On the other, the remnants of the so-called liberal establishment attempting to relaunch a “business as usual” of flexible accumulation, open markets and technocratic governance — from Macron to Merkel.
Far from addressing a growing list of clearly global problems — from migrations to climate change, from multinational tax evasion to online surveillance — it is inevitable that such disproportions are bound to multiply tensions and conflicts. The path seems to lead to a permanent crisis of the very idea of a possible global governance. This is an open scenario. One where tragedy and catastrophe flit with possibility and renewal.
Holding the banner of such possible renewal, hundreds of thousands of activists will take the street of Hamburg to protest a G20 divided between two bad alternatives: status quo or authoritarianism. If the “no global” movement of the 1990s had the slogan “another world is possible”, the movements gathering to contest the G20 summit have chosen to stress that “the other world is already here”.
The other world is the one made visible by various global waves that in the last months have seen the centrality of women struggles, of migrants and “welcome initiatives” across Europe, of precarious labor and new forms of strike in the digital economy, or again the experiences of right to the city movements, from Barcelona to Zagreb, which in some cases have even stimulated new local government experiences.

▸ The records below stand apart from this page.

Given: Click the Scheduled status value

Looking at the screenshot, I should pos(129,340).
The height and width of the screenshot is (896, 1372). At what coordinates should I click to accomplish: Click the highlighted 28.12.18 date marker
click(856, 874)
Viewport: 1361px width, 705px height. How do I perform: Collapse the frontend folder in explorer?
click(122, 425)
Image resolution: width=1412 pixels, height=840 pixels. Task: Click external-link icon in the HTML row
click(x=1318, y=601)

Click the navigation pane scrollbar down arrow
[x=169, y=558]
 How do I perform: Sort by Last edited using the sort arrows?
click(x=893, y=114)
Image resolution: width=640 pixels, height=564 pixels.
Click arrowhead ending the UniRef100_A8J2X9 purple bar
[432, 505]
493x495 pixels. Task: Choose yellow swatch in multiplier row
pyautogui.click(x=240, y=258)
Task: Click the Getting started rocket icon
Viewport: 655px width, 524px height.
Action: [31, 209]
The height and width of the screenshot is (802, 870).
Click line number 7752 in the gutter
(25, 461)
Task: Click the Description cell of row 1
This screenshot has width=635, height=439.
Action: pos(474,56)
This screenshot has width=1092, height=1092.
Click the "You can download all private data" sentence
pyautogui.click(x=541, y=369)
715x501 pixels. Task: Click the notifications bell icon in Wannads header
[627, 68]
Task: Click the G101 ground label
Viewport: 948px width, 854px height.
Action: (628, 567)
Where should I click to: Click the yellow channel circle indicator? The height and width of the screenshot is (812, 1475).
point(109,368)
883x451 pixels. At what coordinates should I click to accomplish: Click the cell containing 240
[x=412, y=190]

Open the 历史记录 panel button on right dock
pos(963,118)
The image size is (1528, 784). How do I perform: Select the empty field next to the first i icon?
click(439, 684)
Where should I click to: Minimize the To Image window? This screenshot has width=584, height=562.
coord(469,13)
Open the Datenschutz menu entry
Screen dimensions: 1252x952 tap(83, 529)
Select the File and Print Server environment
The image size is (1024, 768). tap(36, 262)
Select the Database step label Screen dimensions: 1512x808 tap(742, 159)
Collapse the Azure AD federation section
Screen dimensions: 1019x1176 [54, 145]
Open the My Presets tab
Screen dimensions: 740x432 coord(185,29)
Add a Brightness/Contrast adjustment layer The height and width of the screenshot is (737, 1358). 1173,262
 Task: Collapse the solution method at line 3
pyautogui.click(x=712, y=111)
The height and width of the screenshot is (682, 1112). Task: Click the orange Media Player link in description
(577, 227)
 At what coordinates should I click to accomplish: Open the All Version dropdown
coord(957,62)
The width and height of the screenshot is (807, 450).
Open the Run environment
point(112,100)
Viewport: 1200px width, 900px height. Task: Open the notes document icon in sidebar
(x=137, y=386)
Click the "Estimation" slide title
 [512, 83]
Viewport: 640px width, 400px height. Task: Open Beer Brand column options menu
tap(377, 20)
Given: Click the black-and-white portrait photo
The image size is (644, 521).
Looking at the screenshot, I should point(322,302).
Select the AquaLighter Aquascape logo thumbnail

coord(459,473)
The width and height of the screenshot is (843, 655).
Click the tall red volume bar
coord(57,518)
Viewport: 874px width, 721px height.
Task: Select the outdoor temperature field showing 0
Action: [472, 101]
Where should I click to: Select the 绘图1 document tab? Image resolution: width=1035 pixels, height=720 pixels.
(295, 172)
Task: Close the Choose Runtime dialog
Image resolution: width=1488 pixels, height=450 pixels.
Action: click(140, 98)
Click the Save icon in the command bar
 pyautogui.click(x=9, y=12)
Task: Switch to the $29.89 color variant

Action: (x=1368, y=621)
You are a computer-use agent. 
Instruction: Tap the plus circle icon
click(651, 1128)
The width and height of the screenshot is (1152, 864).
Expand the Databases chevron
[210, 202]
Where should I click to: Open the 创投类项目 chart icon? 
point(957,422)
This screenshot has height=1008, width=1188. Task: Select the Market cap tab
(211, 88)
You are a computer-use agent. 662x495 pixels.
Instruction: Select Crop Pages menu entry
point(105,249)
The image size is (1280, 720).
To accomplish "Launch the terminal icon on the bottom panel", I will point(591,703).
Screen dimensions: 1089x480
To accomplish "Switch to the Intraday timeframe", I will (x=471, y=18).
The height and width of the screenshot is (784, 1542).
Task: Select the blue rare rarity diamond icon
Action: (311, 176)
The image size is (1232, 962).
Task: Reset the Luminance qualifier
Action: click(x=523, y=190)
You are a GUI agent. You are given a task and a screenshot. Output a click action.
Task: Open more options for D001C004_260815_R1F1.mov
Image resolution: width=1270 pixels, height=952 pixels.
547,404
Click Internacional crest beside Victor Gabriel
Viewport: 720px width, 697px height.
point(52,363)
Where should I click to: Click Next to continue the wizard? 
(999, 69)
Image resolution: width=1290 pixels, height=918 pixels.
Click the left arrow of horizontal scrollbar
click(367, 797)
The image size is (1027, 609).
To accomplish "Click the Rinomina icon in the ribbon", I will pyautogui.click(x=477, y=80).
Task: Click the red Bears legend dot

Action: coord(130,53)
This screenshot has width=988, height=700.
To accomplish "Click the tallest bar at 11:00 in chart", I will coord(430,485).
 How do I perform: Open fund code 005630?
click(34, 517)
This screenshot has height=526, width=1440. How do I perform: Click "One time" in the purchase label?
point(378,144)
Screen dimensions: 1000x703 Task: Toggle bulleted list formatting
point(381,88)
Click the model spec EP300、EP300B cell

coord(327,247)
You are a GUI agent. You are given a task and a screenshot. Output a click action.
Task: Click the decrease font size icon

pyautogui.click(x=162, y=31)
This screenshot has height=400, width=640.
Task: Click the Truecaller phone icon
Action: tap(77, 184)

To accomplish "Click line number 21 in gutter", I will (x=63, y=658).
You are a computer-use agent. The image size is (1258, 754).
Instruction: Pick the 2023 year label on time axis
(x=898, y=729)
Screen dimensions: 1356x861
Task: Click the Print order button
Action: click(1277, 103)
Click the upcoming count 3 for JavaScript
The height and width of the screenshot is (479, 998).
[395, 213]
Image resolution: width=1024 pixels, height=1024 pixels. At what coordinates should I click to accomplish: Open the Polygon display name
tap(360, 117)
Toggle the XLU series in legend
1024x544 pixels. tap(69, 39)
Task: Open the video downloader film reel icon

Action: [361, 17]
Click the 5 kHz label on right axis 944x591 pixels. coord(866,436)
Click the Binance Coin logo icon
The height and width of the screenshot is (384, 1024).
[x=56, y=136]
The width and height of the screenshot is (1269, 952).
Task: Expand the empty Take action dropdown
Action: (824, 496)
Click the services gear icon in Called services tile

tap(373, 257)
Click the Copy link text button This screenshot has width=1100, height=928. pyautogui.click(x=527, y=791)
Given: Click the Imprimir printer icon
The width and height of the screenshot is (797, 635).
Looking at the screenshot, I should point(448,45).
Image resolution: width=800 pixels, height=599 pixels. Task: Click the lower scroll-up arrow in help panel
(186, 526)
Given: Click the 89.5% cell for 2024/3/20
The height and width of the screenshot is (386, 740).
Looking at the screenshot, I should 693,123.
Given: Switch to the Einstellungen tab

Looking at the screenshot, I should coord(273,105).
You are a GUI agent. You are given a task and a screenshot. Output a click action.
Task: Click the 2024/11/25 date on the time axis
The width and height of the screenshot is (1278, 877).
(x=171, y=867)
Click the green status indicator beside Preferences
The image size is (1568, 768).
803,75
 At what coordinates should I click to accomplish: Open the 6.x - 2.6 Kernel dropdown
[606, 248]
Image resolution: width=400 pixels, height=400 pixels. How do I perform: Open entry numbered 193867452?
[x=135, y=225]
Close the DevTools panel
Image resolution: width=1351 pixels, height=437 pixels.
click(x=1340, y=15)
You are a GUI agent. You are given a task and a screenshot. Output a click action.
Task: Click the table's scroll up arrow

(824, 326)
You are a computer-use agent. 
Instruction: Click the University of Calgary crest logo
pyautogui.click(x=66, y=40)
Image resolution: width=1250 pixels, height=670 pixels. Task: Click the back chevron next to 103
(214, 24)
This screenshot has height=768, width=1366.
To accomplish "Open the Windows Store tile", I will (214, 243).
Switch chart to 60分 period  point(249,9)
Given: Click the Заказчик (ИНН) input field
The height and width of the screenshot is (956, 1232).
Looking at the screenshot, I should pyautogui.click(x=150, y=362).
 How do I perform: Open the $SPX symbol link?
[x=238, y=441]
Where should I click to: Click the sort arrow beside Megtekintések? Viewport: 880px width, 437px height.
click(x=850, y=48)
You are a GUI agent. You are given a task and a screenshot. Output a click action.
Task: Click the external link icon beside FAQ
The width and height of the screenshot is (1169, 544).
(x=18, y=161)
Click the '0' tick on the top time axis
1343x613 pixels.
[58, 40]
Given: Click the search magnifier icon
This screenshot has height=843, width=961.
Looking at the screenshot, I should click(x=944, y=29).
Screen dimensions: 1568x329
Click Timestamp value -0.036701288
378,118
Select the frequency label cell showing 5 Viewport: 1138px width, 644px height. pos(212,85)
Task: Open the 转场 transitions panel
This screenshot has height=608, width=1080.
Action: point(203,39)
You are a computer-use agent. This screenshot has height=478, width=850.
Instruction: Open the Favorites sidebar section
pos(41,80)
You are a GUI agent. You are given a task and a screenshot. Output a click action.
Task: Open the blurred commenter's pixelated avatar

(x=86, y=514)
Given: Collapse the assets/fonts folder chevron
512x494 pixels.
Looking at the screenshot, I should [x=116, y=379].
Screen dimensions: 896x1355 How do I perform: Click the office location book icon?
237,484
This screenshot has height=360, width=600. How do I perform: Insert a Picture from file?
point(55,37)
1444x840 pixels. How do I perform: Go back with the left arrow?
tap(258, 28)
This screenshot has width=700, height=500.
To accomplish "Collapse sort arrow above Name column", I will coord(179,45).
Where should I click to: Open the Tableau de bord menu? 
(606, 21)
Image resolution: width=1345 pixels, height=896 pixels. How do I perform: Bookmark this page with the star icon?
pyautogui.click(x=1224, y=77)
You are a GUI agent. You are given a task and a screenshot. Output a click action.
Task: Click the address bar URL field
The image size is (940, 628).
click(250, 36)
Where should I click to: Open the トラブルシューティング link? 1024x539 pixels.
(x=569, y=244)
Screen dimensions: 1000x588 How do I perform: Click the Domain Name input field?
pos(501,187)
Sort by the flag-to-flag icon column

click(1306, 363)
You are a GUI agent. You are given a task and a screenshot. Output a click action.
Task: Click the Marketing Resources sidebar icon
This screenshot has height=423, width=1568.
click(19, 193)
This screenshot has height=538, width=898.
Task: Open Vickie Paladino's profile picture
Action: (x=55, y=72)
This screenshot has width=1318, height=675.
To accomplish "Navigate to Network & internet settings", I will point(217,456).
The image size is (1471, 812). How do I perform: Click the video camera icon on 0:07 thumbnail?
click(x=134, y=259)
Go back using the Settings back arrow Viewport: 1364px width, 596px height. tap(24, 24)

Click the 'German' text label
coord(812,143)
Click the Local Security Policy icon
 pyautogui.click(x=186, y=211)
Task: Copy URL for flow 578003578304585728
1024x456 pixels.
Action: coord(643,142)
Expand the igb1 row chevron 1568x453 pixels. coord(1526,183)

The often local scale of this “other world” does not mean it shies away from the necessary reconfiguration of a transnational alternative to the destructive chaos of the G20 summit. Just a month ago, for instance, Barcelona hosted a global summit, fearless cities, bringing together mayors from across the world to commit to joint initiatives to tackle precisely the global challenges that national leadership seems increasingly unable to address.
At the same times, many of the movements and civil society actors represented in Hamburg — from Blockupy to DiEM25, form the trade justice movement to European Alternatives and hundreds more — aim precisely to recuperate that bottom-up, continental counter-power that Europe would badly need today.
Yes, we run the risk of stumbling towards a chaotic world of nationalism and conflict. But today’s crisis of global governance also offers the chance to move beyond a system that never truly worked in the first place.
For anyone with the ambition of constructing a true democratic politics beyond borders, the best ideas aren’t likely to come out of the official G20 Summit but to be found on the streets of Hamburg.